Legalizar a cannabis é o passo que se segue?

A decisão do Uruguai e do Colorado relançou o debate sobre a legalização para fins recreativos.

“As pessoas que compram cocaína em Portugal não enfrentam nenhuma consequência criminal, mas os seus euros continuam a servir para pagar salários de bandidos que cortam cabeças na América Latina.” Esta frase é tirada de um artigo da The Economist a propósito da intenção da Jamaica de, tal como fez Portugal, descriminalizar a posse de pequenas quantidades de cannabis. Foi em 2001 que Portugal rompeu com a abordagem proibicionista e decidiu descriminalizar a posse de drogas para consumo próprio, passando a considerar o toxicodependente como doente e não um criminoso. E, ao contrário do que alguns diziam, não nos transformámos numa Meca para os consumidores.

A nossa reforma mereceu elogios de vários países na Europa que agora voltam a debater o tema. Isto depois de o Uruguai se ter transformado no primeiro país a legalizar a produção e venda da cannabis, com o objectivo de retirar mercado ao narcotráfico. E mais recentemente vinte e cinco cidades do Colorado legalizaram a venda de cannabis para fins recreativos, transformando centenas de farmácias de marijuana para fins medicinais em lojas de marijuana recreativa.

O tema não é consensual e há regiões que deram passos no sentido da liberalização e que agora estão a arrepiar caminho. É o caso da Inglaterra, onde o haxixe passou a ser integrado no lote de substâncias mais nocivas, ou dos Países Baixos, que passaram a ter uma abordagem mais restritiva em reacção a certos tipos de cannabis com concentrações mais altas de THC (o principal componente activo da planta), tentando também colocar um travão ao turismo da droga.

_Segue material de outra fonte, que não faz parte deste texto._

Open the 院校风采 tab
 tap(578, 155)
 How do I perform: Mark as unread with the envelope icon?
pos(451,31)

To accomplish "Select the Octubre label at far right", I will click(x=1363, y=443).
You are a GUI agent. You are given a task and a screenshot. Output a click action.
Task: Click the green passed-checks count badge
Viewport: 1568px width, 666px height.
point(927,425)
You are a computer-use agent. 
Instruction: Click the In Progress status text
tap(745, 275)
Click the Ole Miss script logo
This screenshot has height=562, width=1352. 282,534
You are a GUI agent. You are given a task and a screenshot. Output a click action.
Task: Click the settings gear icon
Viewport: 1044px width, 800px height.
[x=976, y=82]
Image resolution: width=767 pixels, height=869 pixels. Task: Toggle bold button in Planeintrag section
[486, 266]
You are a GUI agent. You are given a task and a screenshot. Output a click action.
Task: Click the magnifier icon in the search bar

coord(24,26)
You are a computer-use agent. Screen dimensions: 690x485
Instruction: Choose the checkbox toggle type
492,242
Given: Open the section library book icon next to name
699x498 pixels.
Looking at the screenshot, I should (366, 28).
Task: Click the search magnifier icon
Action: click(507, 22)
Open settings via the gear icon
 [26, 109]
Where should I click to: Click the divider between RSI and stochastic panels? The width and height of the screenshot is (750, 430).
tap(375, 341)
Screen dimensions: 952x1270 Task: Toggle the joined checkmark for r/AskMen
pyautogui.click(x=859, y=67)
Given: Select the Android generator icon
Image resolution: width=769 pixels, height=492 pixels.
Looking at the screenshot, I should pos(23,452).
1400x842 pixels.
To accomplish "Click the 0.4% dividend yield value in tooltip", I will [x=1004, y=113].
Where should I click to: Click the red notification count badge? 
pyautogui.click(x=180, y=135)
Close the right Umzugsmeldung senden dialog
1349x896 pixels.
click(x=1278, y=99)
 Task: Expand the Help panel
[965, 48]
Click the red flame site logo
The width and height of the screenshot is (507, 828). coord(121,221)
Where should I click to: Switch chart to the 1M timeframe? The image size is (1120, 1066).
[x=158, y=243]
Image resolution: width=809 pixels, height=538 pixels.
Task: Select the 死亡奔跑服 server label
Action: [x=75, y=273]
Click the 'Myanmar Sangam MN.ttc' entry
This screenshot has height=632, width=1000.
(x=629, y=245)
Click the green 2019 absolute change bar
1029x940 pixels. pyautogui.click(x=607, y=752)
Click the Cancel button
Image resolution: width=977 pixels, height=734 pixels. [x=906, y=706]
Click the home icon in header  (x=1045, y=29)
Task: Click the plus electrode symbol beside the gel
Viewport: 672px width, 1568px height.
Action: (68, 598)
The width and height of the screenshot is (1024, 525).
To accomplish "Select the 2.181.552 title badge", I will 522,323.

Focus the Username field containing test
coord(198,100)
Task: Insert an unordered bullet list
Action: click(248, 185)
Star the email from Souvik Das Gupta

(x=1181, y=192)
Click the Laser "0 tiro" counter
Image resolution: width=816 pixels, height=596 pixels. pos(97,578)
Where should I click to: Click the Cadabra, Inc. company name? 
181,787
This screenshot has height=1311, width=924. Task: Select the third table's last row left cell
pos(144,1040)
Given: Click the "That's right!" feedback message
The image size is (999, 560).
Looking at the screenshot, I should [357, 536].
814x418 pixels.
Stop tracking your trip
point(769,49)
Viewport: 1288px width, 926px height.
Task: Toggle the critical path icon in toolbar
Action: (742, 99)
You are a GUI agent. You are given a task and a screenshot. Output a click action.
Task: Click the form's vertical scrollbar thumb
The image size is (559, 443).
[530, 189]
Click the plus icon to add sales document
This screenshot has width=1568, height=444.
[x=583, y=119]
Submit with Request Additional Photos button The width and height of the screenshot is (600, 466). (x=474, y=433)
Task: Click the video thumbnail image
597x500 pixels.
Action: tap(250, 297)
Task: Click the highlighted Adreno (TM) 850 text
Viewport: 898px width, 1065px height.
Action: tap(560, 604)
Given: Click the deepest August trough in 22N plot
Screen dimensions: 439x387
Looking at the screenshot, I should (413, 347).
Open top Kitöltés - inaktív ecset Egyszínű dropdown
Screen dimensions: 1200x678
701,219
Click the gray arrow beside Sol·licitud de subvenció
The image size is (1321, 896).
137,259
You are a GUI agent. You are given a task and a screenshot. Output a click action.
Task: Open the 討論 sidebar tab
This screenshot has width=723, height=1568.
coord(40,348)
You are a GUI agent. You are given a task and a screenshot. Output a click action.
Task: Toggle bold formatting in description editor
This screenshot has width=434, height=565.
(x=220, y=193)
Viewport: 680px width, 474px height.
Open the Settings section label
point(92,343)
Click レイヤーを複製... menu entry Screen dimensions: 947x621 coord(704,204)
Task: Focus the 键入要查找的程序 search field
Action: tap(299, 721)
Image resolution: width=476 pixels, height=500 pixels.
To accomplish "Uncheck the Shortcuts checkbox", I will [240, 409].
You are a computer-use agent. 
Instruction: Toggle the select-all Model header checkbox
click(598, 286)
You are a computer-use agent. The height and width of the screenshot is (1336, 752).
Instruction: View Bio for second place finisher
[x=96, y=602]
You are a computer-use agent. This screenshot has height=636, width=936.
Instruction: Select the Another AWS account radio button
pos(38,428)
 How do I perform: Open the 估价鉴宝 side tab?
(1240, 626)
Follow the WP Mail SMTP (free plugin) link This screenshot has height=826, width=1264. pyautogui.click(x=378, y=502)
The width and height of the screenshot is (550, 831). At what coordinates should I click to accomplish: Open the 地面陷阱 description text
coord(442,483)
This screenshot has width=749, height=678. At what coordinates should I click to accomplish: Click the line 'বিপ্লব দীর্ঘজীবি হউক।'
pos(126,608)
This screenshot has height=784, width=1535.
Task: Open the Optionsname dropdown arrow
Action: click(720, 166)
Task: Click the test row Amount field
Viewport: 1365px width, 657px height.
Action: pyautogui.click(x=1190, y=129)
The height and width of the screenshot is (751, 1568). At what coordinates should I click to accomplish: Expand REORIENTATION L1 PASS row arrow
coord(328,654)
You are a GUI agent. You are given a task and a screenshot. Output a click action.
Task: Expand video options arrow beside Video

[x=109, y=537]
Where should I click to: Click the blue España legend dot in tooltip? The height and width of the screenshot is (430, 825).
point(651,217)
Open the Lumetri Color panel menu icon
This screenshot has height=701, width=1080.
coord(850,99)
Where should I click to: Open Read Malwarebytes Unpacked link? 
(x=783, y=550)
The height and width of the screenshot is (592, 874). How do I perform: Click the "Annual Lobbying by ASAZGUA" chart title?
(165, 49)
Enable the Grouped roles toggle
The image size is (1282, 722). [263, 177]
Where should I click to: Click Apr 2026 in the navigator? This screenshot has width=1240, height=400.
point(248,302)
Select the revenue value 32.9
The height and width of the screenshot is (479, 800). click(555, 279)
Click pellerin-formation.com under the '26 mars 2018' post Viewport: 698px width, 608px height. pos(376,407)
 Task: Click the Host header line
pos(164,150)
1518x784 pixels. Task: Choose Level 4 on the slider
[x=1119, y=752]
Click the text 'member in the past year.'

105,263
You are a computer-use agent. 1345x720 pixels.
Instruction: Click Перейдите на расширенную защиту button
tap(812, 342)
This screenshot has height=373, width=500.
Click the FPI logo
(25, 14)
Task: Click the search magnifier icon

A frase da The Economist tem implícita uma crítica a países como Portugal, que, considerando o consumo apenas como uma violação administrativa, continuam a não legalizar a venda de cannabis para fins recreativos. Sugere uma espécie de hipocrisia administrativa em que a procura é descriminalizada, mas a oferta não, ficando esta nas mãos de criminosos que estão dispostos a fazer sabe-se lá o quê e a vender a sabe-se lá quem e com que idade. E assim também se perde o controlo de que tipo de produtos se vende, numa altura em que a concentração de THC atinge percentagens assustadoras. E se calhar com o dinheiro que o Estado arrecadaria em impostos, como faz com o tabaco (onde se está a conseguir reduzir o consumo sem proibir a venda), conseguiria apostar em campanhas que mostrassem que a cannabis nem sempre é a droga tão leve e inofensiva que muitos dizem ser.

É um debate ao qual temos de estar atentos, mas sobre o qual não nos devemos precipitar ,até porque, como diz João Goulão, as experiências do Uruguai e do Colorado são “verdadeiros laboratórios vivos” cuja informação deve ser acompanhada para “perceber os efeitos na saúde pública”.